2017 saw Têtes De Pois release their debut EP, which is shrewdly titled ‘The E Pea.’ “If I’m honest, we mainly put out this EP to get more gigs off of it, and it totally worked!” Harry explains, “I don’t think it comes across that well recorded though.” Fowler believes his band’s music to be a live art form, due to the improvisational nature and the awe of seeing technical music in person. “I obviously love that people can sit and listen to it, but for me personally, it’s heavily weighted towards improvisation and being in the moment, so to speak.” Fowler’s passion for not only his own live performance but seeing live jazz music is astounding. “It’s the type of music I like to see live, because it’s more interesting to see people perform it, because you’re thinking about how they’re going to work it live and things like that.” Although the music may not translate into a recorded piece as well as Fowler may have hoped, he is still enormously proud of his bands effort. “An 8-piece band playing fairly technical jazz with solos was a huge challenge, there was a lot of arguing over takes,” Harry explains, “It was all live too!
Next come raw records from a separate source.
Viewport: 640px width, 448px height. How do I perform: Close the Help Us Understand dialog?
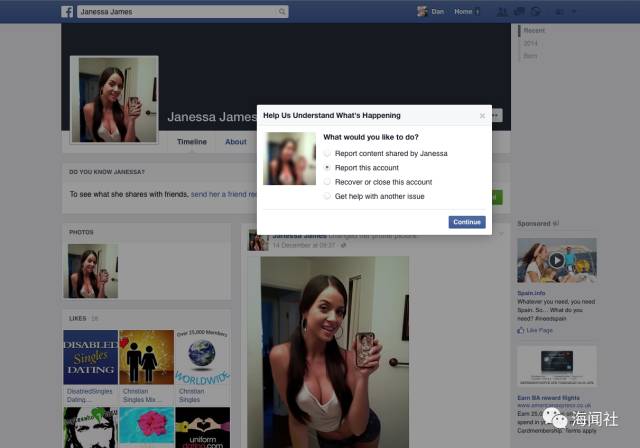tap(482, 116)
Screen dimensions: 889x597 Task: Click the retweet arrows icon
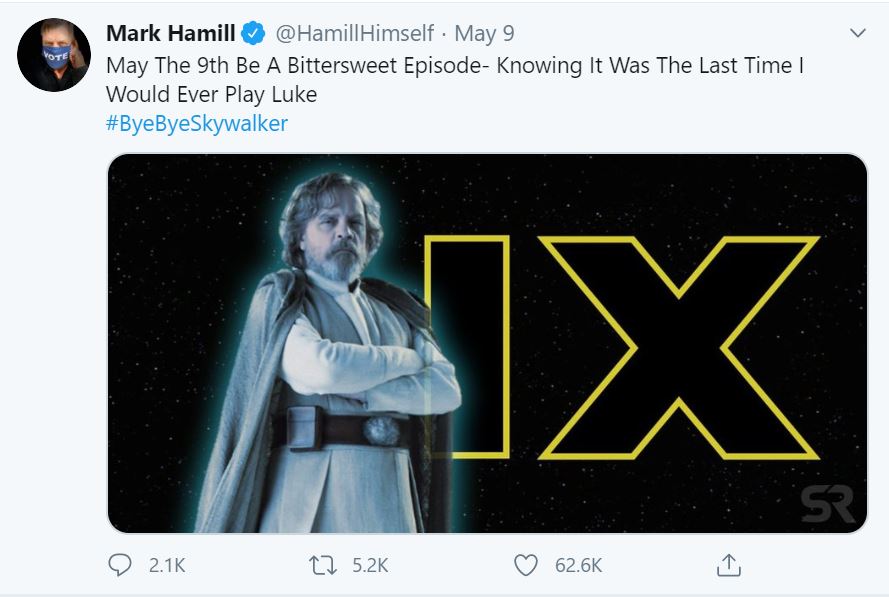[322, 565]
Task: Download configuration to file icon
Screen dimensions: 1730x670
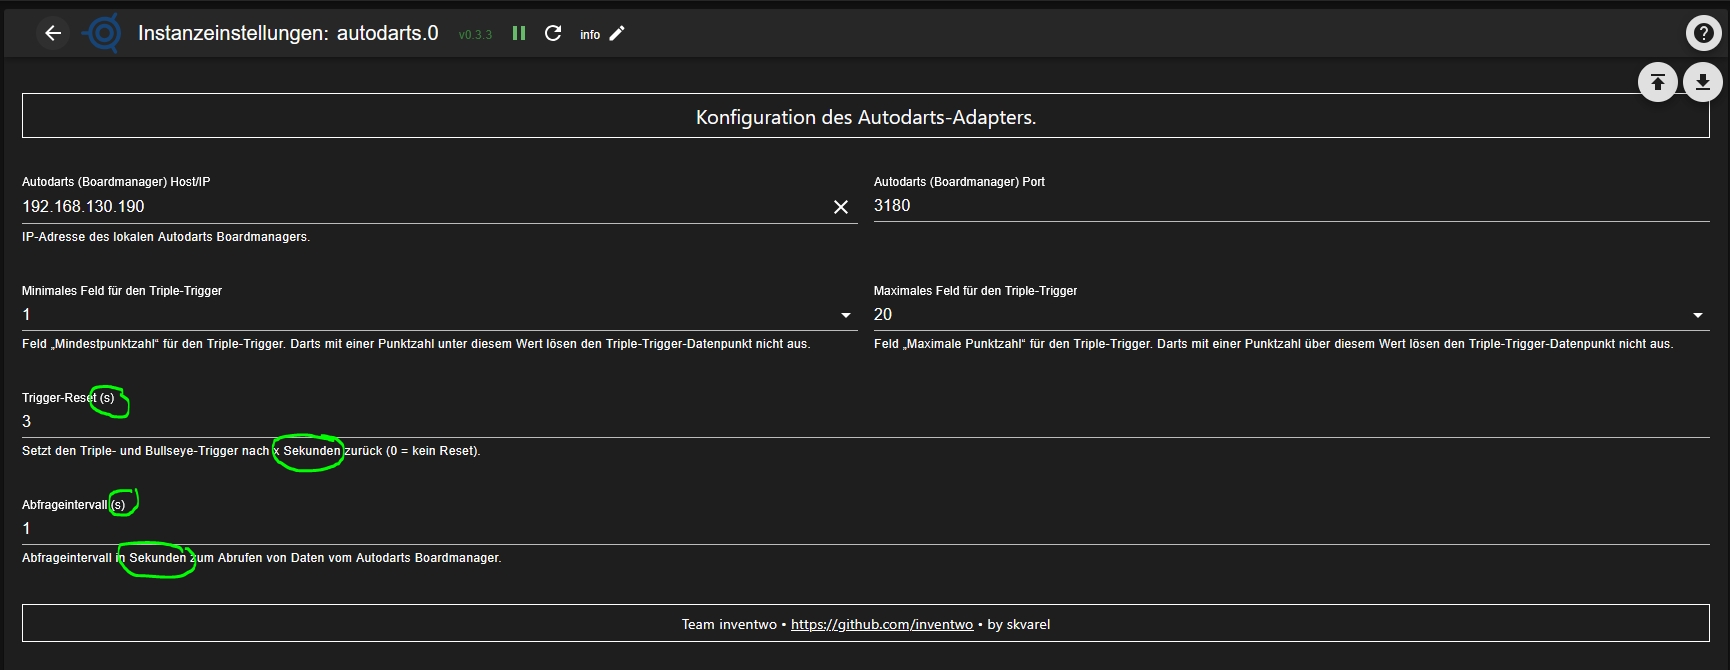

I think multitasking it would just deaden the music, it’s something we wanted to prove to ourselves.” The band’s first EP, which is on Bandcamp with a ‘pay as you feel’ based system, serves as a foundation for Têtes De Pois to build upon.
As me and Harry discussed his band in length to George Benson, it was interesting to pick up on what influences him on a personal level. Fowler spoke highly of the Pennsylvanian jazz musician, “I think he’s a killer guy! He was a huge jazz-head back in the day and he rinsed that.” Harry then goes onto explain his record 20/20, “I guess he decided he could do cheesy 80’s pop as well and in my opinion he nailed that too!” Fowler also detailed his new found love for Prince, an artist who only recently he gotten into. As well as this, the posters behind Fowler displaying artists such as John Coltrane and Kamasi Washington gave me an insight into his musical preferences.
Jazz may not be considered a beloved genre for the younger generation who are discovering music but bands like Têtes De Pois are amongst many who are aiming to disregard such notions. Modernising and creating unique up-beat fun music that people can groove to, is an astonishing accomplishment in itself. It’s the same type of music that makes an entertaining listen for musicians as well as just casual music fans. You can catch Fowler and the rest of Têtes at Manchester Jazz Festival, Wigan Jazz Festival and the Tight Lines Day Festival.